Toute précaution était donc prise : les matières inflammables étaient centralisées, les bandes d’incendiaires étaient groupées sous un chef ; le comité de salut public, et derrière lui la commune, étaient résolus ; mais malgré la tyrannie sans frein ni contrôle que l’on exerçait, on craignit que « le peuple » ne consentît pas aisément à laisser incendier sa ville. On voulut s’assurer du degré de délire révolutionnaire auquel il était parvenu, et l’on décida de donner un concert dans le palais même des tuileries. Cette « solennité musicale » fut annoncée par des avis publiés dans les journaux, par des affiches apposées sur les murailles, et dans quel style, bon Dieu ! « Des orchestres circuleront avec la foule dans les longues galeries, s’arrêtant, par interval, pour soulever, par leur puissante et mâle harmonie, l’enthousiasme de tout ce qui sent un cœur d’homme et de citoyen battre dans sa poitrine. Des poètes, populaires, nouveaux Tyrtées diront leurs œuvres énergiques. » Dans le palais, sur les tentures, on avait placardé la proclamation que voici : « Peuple ! l’or qui ruisselle sur ces murs, c’est ta sueur ! assez de temps, tu as alimenté de ton travail, abreuvé de ton sang ce monstre insatiable : la monarchie ! Aujourd’hui que la révolution t’a fait libre, tu rentres en possession de ton bien ! Ici tu es chez toi ! Mais reste digne, parce que tu es fort ! et fais bonne garde pour que les tyrans n’y rentrent jamais ! — Signé : Docteur Rousselle. »

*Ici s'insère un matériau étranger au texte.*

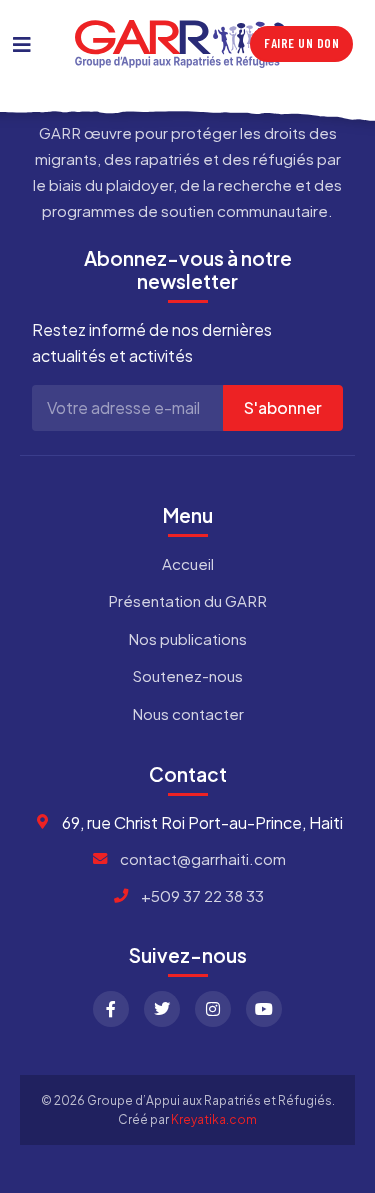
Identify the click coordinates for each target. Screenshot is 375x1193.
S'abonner (283, 407)
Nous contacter (188, 713)
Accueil (188, 563)
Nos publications (187, 638)
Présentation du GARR (187, 600)
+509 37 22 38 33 (202, 895)
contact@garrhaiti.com (203, 858)
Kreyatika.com (214, 1119)
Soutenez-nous (187, 675)
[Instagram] (213, 1009)
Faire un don (301, 43)
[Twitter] (162, 1009)
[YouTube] (264, 1009)
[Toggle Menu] (22, 44)
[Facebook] (111, 1009)
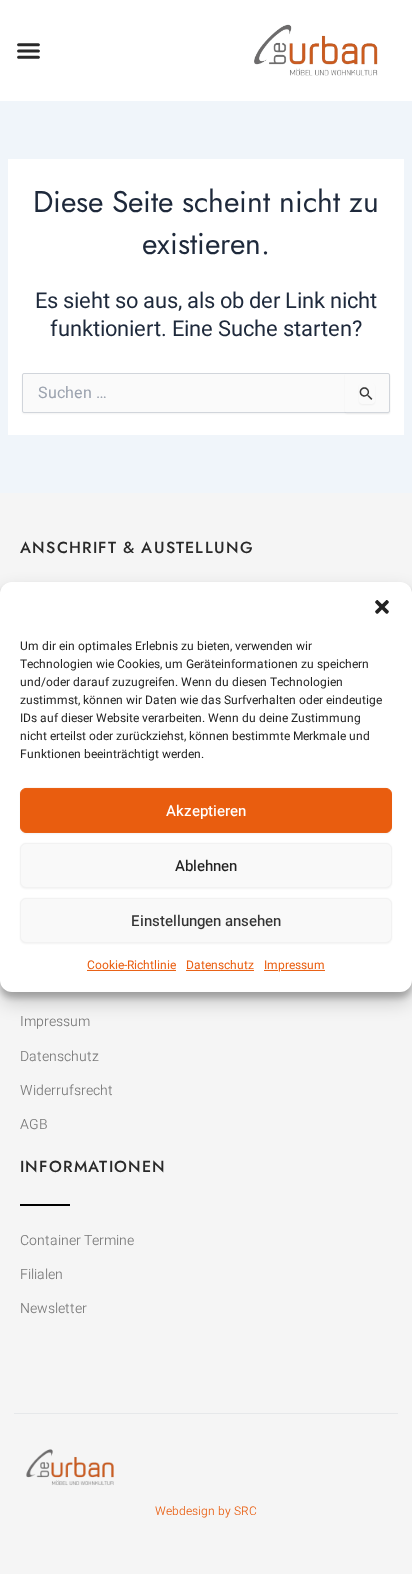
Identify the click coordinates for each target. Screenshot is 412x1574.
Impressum (294, 965)
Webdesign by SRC (206, 1511)
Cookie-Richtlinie (131, 965)
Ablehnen (206, 865)
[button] (382, 607)
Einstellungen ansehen (206, 920)
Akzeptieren (206, 810)
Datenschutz (220, 965)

Le comité de salut public, dont Gabriel Ranvier était membre, n’avait point intérêt à constater l’effet produit par les différens morceaux de musique que l’on devait exécuter, mais il tenait à être renseigné sur l’impression que le peuple ressentirait en écoutant « les nouveaux Tyrtées. » En effet, le programme indiquait que l’on réciterait une pièce de vers d’Hégésippe Moreau intitulée : l’Hiver, titre fort modeste et banal qui cachait une excitation directe à l’incendie. Une actrice, connue aux boulevards, où elle avait joué dans quelques drames à fracas, avait accepté de lire cette diatribe, qui fut d’abord écoutée assez froidement ; mais après les vers :


Alors s’accomplira l’épouvantable scène,
Qu’Isnard prophétisait au peuple de la Seine.